Many of those compounds occur both in nature and in man made environments.
The presence of an environmental chemical in people’s blood or urine does not mean that it will cause effects or disease. The toxicity of a chemical is related to its dose or concentration, in addition to a person’s individual susceptibility. Small amounts may be of no health consequence, whereas larger amounts may cause adverse health effects. Research studies, separate from the National Exposure Report, are required to determine the levels of a chemical that may cause health effects and the levels that are not a significant health concern. For some chemicals, such as lead, research studies provide a good understanding of health risks associated with various blood levels. For most of the environmental chemicals included in the Fourth Report, more research is needed to determine whether exposure at the levels reported is a cause for health concern. CDC conducts and provides biomonitoring measurements for this type of research in collaboration with other agencies and institutions.
Next, you can't just use the generic term "toxins", because the difference between a medicine and a poison is the dose.
And medical science is not validating old Tubs. I've covered the fallacy that LSD and Speed sequester into adipose tissue multiple times. They do not. THC does - but it's one of the few compounds in recreational drugs that exhibit that behavior.
Some true toxins, such as dioxin, do accumulate in fat. Most don't - in fact your example of Bisphenol A most manifestly does not. A few years ago there were two competing theories for why low levels of BPA persisted in the gen pop - either it sequestered into fat, or there were intake sources other than those monitored. We have now accepted the latter theory, since both murine and human studies show elimination half lives of BPA from adipose tissue to be identical to the blood elimination half life - in other words, just because something is lipophilic, and preferentially moves to the fat part of a water-oil mixture, does not mean it stays for a long time in human fat. Human fat is composed of living cells, with various transport mechanisms into and out of the cell. In vitro experiments often show opposite behavior to in vivo experiments. In the case of BPA, the fats cells spit it back out almost as fast as it comes in.
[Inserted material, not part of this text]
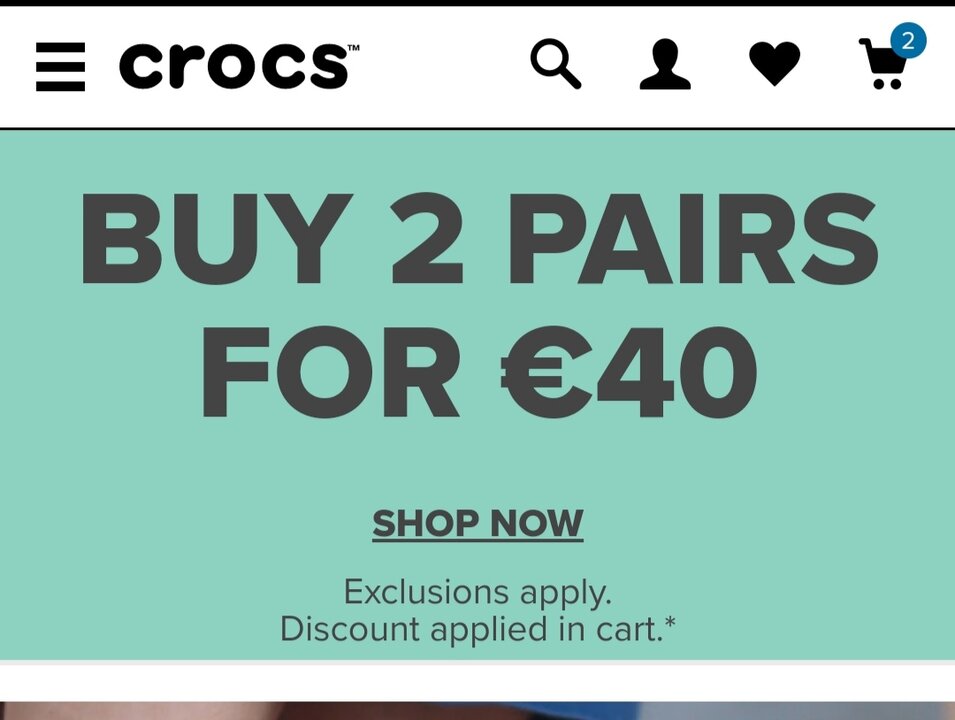Open the hamburger navigation menu
Image resolution: width=955 pixels, height=720 pixels.
coord(60,67)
One mouse model concluded:
Terminal elimination of unconjugated BPA from adipose tissue (t1/2 = 7.0 h) was similar to that for conjugated BPA in serum (t1/2 = 6.6 h) and <0.01% of the administered dose remained in adipose tissue after 24 h. These plasma and tissue kinetics are consistent with rapid equilibria and underscore the non-persistent nature of BPA, particularly when compared with slowly metabolized lipophilic organic pollutants like halogenated dibenzodioxins.
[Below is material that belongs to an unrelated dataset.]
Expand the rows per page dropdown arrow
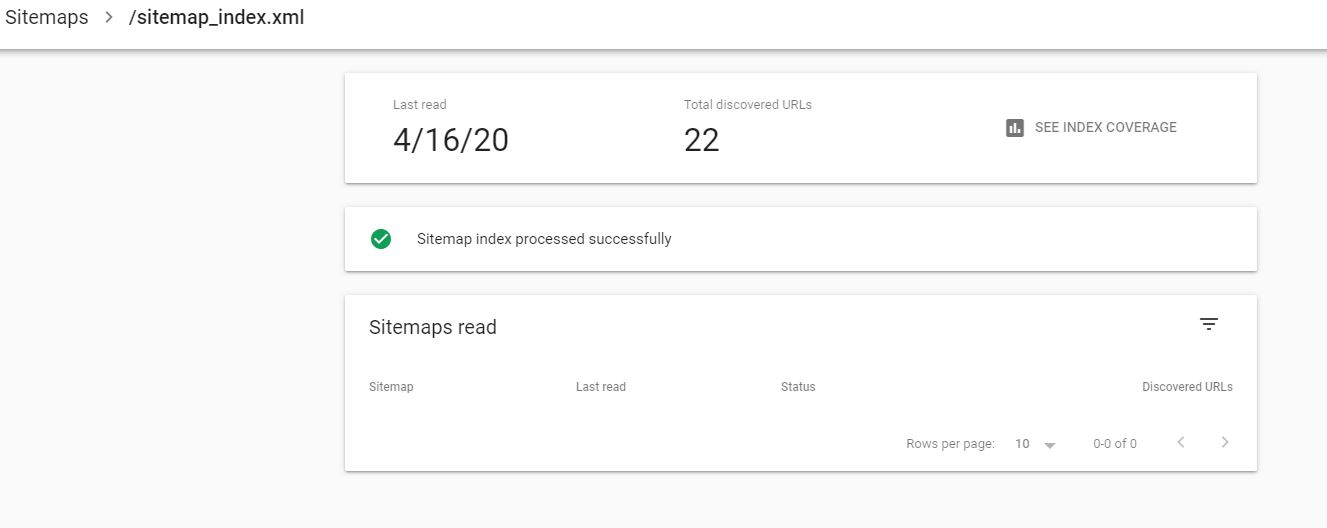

Half of the BPA was gone from mouse fat in 7 hours, compared to half being gone from mouse blood in 6.6 hours.
One human study concluded:
Despite the measurable concentrations in adipose tissue, these compounds seem to have a low bioaccumulation potential.
I don't know where you got your data for your assertions from, but it is not in agreement with the latest (post -2009) literature.
The theory of the Purif is fucked. Hell, the cocaine elimination half life is about an hour and a half, and it's almost completely gone in 19 hours. Those graphs in the OP make no sense at all. They were just made up.
The only wins you had on the Purif were escaping from such a risky, benefit-less activity unscathed.